Hersteller von Produkten aus Einwegplastik sollen in Zukunft an den Kosten für die Abfallbeseitigung in Parks und Straßen beteiligt werden. Das Bundeskabinett verabschiedete am Mittwoch in Berlin ein Gesetz, womit eine jährliche Abgabe der Unternehmen für die Kommunen eingeführt wird. Je mehr Plastik die Hersteller auf den Markt bringen, desto mehr müssen sie demnach zahlen.

"Zigarettenkippen, Flaschen, To-Go-Becher und Einmal-Essensbehälter landen leider viel zu oft an Straßenrändern, in unseren Parks und Wäldern", erklärte Bundesumweltministerin Steffi Lemke (Grüne). "Die Kosten für Reinigung und Entsorgung des achtlos weggeworfenen Wegwerfplastiks trägt bislang die Allgemeinheit, das soll sich ändern."

Die Plastikhersteller zahlen demnach ab 2025 in einen vom Umweltbundesamt verwalteten Fonds ein. Die Abgabe richtet sich nach der im Vorjahr in Verkehr gebrachten Plastikmenge. Erste Berechnungen gehen von Einnahmen bis zu 450 Millionen Euro aus. Das Geld können die Kommunen zur Deckung von Kosten für die Abfallbeseitigung sowie für "Sensibilisierungsmaßnahmen" beantragen.

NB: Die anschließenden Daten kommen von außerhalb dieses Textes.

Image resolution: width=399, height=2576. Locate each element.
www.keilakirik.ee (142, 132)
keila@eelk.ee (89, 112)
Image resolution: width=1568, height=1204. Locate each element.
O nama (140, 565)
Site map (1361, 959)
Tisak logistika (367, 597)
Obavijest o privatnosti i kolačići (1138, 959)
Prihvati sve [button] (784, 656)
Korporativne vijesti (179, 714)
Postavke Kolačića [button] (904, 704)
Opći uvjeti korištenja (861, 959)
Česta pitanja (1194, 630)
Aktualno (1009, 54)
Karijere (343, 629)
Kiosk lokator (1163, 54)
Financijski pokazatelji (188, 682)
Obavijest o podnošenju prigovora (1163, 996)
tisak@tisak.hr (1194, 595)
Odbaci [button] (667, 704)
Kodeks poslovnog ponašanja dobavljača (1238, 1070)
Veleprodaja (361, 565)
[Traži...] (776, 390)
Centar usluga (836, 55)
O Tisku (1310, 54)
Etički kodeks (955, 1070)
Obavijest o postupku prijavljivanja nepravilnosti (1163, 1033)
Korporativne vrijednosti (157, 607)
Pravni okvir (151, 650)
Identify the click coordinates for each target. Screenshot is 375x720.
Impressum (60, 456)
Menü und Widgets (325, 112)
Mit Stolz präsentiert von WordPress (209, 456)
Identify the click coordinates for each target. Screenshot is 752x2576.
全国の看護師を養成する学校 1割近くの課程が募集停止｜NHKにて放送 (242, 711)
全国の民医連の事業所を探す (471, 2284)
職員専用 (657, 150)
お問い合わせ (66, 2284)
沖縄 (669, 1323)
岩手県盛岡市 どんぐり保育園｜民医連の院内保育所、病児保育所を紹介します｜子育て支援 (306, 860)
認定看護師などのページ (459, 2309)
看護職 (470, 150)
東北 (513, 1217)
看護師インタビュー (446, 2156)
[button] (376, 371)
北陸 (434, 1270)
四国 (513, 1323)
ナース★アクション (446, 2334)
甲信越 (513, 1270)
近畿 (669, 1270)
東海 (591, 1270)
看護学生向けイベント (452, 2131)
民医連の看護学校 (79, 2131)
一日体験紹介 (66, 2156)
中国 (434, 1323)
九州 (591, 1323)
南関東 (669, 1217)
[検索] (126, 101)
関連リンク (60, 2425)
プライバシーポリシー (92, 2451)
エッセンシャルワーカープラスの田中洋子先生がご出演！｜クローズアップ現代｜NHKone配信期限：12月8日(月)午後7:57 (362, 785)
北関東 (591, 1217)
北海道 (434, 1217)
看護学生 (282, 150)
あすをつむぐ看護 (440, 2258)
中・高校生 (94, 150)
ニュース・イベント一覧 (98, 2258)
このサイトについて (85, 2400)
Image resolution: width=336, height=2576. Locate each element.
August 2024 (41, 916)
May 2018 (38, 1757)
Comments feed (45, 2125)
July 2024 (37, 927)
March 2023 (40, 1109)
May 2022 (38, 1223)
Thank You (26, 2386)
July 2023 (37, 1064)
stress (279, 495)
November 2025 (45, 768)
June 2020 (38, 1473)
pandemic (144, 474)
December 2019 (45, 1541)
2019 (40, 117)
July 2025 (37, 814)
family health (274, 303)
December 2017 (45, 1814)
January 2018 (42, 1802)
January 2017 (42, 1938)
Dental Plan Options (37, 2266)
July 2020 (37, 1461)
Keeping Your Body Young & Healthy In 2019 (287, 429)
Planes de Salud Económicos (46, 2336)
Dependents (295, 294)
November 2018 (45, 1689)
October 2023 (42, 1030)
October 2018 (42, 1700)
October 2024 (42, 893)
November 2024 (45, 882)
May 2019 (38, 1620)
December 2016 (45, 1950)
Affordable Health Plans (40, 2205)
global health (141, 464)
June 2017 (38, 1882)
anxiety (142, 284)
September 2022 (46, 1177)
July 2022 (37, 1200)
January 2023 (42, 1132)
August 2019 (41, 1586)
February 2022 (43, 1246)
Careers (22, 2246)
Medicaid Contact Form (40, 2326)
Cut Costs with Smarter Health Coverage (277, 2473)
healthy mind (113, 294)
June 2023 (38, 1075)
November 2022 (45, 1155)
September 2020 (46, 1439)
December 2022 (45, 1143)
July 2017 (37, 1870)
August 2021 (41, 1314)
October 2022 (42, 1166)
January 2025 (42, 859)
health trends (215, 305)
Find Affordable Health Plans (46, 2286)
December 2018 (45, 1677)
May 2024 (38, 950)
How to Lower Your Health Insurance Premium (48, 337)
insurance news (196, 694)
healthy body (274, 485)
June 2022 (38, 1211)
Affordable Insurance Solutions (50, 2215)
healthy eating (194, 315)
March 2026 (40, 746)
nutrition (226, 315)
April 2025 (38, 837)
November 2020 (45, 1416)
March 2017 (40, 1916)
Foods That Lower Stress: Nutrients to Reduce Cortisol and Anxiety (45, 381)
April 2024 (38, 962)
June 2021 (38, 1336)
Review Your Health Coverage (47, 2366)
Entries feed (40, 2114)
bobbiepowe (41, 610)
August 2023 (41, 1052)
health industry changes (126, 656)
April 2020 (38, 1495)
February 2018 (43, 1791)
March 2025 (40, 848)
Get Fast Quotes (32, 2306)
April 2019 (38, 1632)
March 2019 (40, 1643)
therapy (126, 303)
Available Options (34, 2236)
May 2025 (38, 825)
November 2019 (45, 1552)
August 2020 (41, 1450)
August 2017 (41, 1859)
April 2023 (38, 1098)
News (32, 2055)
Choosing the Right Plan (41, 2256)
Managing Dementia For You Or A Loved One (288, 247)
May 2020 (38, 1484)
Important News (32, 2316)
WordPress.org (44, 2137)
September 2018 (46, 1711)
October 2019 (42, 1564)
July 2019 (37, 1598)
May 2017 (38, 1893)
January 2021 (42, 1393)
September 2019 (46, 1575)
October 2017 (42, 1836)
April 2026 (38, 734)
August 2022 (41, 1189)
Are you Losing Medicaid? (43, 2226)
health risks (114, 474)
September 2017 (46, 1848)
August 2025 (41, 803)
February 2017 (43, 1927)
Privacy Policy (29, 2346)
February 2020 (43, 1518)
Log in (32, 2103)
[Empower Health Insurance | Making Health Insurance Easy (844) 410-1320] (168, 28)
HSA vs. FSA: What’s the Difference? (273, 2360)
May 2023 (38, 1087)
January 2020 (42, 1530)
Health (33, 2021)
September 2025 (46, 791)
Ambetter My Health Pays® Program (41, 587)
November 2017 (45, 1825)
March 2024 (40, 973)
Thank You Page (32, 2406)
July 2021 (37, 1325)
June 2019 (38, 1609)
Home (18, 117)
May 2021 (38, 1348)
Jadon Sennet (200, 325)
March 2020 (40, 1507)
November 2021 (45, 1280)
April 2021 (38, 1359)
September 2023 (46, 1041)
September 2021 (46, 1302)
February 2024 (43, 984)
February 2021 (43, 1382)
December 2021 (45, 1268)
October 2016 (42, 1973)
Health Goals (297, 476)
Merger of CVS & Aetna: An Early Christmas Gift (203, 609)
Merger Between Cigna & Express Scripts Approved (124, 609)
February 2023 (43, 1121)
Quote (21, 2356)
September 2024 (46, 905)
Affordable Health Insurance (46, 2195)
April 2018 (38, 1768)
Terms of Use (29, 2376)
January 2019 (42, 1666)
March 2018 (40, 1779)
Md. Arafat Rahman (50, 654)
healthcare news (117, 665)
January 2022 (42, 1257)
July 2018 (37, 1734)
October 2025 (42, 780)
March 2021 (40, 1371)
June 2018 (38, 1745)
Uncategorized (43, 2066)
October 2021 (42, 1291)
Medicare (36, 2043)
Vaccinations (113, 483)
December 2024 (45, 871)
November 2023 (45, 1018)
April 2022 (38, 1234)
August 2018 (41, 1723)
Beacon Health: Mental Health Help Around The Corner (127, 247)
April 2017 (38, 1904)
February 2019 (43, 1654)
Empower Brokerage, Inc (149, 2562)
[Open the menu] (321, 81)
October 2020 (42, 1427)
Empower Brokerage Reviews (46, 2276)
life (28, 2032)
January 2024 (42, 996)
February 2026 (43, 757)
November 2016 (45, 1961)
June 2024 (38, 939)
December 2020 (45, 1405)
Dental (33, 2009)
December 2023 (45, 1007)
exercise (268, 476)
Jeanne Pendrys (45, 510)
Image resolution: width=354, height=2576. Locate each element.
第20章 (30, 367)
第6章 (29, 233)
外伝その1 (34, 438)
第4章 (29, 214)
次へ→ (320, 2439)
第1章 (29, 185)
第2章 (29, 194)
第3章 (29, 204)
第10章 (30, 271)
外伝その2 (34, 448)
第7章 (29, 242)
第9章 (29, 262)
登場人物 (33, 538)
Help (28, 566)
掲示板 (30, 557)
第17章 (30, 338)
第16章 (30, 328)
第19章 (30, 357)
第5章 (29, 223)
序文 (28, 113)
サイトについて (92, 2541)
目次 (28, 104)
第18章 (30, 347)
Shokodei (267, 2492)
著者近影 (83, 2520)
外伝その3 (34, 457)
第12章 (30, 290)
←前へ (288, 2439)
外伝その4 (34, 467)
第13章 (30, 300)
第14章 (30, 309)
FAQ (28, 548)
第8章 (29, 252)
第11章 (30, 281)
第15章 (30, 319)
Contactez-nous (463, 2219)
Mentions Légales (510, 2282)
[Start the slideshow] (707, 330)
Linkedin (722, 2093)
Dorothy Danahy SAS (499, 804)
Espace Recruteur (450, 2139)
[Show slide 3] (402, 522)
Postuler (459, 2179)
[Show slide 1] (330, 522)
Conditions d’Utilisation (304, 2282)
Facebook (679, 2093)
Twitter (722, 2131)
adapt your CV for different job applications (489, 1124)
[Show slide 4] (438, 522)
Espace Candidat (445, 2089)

"Mit dem neuen Gesetz steuern wir der Ressourcenverschwendung und Umweltverschmutzung entgegen und entlasten zugleich Städte und Gemeinden", erklärte Lemke weiter. "Nicht Wegwerfplastik, sondern Mehrweg soll der neue Standard werden."

Das Gesetzesvorhaben geht auf eine EU-Richtlinie gegen die Verschmutzung durch Einwegplastik aus dem Jahr 2019 zurück. Die EU-Bestimmungen räumen den Mitgliedstaaten explizit die Möglichkeit ein, Hersteller von Plastikprodukten zur Verantwortung zu ziehen.

Die frühere Bundesumweltministerin Svenja Schulze (SPD) hatte damals bereits angekündigt, davon Gebrauch zu machen. Das Gesetz muss nun noch vom Bundestag verabschiedet werden und passiert anschließend den Bundesrat.